Thursday, July 14, 2005

unitarization: a tiling approach

If the dependences in the original PRDG are uniform, the dependences in the tile graph are unitary (from the range {-1,0,+1}). Further, the dependence components are all from the range {0,+1}. Also, the tile graph is a URE, as all nodes are of the same "type". (Check if these statements are true for all tilings.)

Some assumptions are (1) There are a large number of tiles, in any dimension (if there are non-zero number of tiles in that direction, that is) and (2) Each tile has large number of iteration points. What about the boundary points?

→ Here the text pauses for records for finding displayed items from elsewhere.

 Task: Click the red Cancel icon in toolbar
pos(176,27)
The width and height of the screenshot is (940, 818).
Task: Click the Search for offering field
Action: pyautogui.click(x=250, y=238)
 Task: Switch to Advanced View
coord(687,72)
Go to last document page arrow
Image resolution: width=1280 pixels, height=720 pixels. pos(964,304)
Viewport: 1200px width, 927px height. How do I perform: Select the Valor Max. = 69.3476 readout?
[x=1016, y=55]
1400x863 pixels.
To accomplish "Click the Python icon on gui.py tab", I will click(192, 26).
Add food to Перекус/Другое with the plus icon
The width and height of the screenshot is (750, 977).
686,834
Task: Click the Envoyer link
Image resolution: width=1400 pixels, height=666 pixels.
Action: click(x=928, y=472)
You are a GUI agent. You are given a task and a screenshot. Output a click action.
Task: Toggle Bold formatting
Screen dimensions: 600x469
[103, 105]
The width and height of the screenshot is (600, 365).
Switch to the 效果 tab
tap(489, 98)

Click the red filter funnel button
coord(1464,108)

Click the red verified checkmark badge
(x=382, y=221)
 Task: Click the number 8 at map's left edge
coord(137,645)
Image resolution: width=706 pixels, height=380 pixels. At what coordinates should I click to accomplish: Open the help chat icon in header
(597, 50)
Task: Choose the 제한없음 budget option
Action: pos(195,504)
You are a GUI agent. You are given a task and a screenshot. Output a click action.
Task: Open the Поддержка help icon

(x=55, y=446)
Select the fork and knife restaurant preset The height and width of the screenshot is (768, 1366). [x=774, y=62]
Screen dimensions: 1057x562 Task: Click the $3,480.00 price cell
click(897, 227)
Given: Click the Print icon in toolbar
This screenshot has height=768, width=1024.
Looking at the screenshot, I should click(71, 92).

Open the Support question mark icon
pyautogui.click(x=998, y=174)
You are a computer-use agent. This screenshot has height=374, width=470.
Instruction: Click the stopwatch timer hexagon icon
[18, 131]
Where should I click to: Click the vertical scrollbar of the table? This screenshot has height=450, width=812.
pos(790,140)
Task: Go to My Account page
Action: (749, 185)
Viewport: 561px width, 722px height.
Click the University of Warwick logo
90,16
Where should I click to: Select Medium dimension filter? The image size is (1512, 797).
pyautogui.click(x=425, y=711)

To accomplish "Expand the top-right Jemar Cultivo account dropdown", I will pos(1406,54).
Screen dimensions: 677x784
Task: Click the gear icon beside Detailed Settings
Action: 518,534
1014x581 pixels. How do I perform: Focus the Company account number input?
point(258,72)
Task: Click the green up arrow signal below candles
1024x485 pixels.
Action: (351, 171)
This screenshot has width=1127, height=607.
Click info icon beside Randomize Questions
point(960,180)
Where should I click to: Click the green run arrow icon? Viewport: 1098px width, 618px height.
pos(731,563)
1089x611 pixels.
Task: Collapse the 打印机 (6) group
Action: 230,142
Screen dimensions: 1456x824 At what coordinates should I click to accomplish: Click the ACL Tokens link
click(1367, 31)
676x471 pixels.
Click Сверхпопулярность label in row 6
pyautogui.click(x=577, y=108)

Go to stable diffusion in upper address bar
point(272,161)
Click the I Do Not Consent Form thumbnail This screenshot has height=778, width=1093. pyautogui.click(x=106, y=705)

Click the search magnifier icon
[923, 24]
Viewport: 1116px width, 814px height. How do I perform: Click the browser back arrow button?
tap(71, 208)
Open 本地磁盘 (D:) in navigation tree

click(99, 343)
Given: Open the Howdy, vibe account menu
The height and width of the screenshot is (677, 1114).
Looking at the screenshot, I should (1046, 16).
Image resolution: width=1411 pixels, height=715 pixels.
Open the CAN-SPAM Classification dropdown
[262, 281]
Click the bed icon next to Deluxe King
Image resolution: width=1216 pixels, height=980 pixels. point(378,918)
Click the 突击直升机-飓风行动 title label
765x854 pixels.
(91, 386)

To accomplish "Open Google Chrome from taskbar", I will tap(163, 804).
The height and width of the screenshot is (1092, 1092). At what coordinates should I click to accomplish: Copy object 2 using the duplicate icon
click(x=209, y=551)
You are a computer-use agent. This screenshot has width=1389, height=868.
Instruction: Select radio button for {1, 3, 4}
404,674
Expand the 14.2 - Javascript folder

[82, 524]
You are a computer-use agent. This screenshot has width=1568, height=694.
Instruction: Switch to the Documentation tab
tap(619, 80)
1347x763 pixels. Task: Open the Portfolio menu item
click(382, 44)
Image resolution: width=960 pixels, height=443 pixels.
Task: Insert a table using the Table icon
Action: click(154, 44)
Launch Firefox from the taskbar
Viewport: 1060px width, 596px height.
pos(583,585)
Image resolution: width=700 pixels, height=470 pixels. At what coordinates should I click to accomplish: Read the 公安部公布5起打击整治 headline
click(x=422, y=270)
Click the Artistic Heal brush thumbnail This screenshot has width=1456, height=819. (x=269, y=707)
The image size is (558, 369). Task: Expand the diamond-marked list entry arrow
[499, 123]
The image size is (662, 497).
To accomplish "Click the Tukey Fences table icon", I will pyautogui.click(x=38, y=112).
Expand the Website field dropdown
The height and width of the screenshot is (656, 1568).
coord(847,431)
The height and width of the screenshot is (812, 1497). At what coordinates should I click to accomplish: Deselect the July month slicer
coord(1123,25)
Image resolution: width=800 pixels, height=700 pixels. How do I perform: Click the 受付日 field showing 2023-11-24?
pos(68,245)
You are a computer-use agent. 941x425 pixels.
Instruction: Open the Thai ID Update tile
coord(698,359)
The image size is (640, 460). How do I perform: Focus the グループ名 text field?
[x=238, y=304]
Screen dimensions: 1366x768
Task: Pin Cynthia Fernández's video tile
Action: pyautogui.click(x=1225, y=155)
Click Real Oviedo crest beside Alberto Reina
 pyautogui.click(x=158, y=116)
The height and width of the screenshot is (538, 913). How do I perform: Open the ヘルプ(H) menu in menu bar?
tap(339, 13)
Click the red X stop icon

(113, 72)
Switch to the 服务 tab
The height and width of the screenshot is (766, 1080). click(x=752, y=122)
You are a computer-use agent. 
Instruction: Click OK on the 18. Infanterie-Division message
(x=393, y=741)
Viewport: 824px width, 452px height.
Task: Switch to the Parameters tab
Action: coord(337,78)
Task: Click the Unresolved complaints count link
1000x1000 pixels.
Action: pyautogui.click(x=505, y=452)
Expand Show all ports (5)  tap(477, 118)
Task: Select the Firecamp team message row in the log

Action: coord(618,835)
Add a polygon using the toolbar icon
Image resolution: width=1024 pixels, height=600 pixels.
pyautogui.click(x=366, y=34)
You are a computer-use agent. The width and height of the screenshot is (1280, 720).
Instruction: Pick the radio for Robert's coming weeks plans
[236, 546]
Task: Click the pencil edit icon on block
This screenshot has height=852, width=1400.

So, this means that we have two PRDGs: The (1) URE of the tile graph and the (2) SURE of the iteration points inside a tile. Note that each of these are *much* smaller than the original PRDG. However, we will assume that their number is still large so as to consider the mode. This means that if we begin with a 2-d square iteration space with 1000*1000 points and divide it into 10 tiles of 100 points each. We still have to deal with a 10*10 points in the tile space, that is 100 tiles. Also, a tile has 100*100 points and so has 10000 points. Each of these is a considerable number.

We need to take care about the boundaries of the tile.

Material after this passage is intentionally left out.